# Feeding Authority and now having issues...



## MisfitFarm (Dec 27, 2009)

I have an almost 18 week old female puppy. When I brought her home at 9 weeks, the breeder who I'm embarrassed to have bought her from was feeding her Purina Puppy Chow. We changed her over to Nature's Recipe Large Breed puppy. After about two weeks she became quite ill with nasty diarrhea that contained undigested food. She also began eating her feces during this time. No surprise though, due to undigested food. I fed her a mixture of rice, yogurt, and kibble for the next few days, and decided to change feeds. I then put her on Authority Large Pup, mixing half and half for the next ~3 weeks til the Nature's Recipe was out and she was fully weaned over. 

So for the past few weeks she has been fine on Authority. I've been feeding her approx 1 1/2 - 2 cups three times a day which she snarfs. This past week, however, she is not eating in the morning unless left with the food in her crate for about an hour, or I take her out for a while and then put her back in. The other two feedings she does the whole grab a bite, leave it, come back, grab a bite, check out any trash on the floor, come back. The past couple of days she's had accidents in the house, and she beats us to cleaning it up. Her feces have also changed back to looking not fully digested.

=== What to produce ===
Reproduce the passage of the puppy-feeding thread between "# Feeding Authority" and "fully weaned over.", inclusive.

=== Available data ===
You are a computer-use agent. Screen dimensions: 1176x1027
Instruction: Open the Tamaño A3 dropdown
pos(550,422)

* * *

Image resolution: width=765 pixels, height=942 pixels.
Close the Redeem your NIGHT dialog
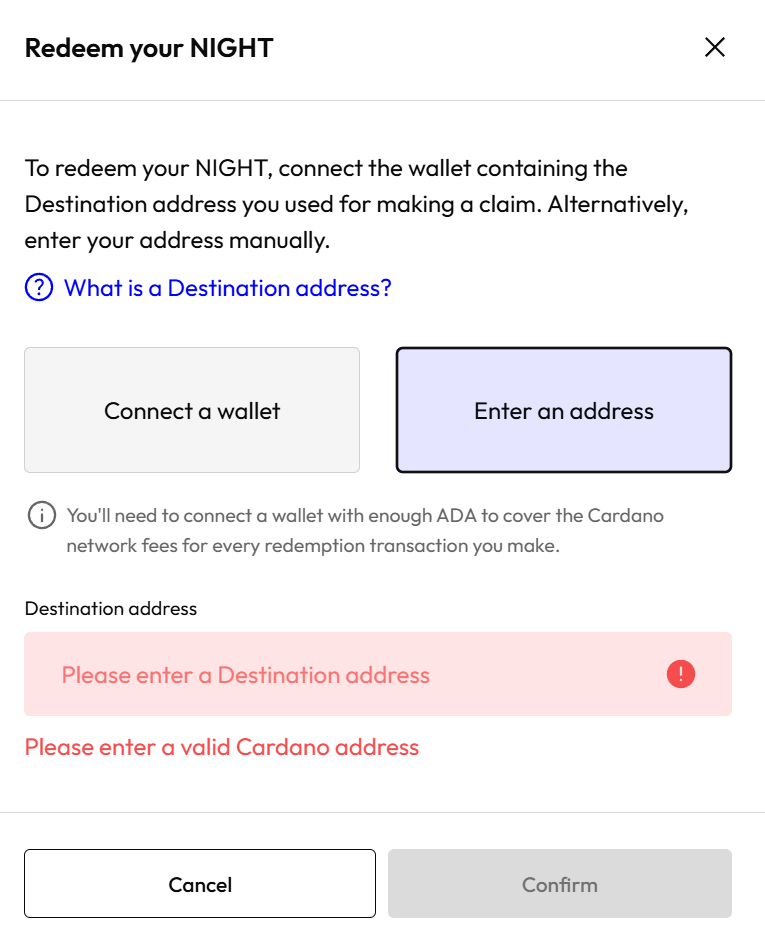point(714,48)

=== Solved problem ===
# Feeding Authority and now having issues...



## MisfitFarm (Dec 27, 2009)

I have an almost 18 week old female puppy. When I brought her home at 9 weeks, the breeder who I'm embarrassed to have bought her from was feeding her Purina Puppy Chow. We changed her over to Nature's Recipe Large Breed puppy. After about two weeks she became quite ill with nasty diarrhea that contained undigested food. She also began eating her feces during this time. No surprise though, due to undigested food. I fed her a mixture of rice, yogurt, and kibble for the next few days, and decided to change feeds. I then put her on Authority Large Pup, mixing half and half for the next ~3 weeks til the Nature's Recipe was out and she was fully weaned over.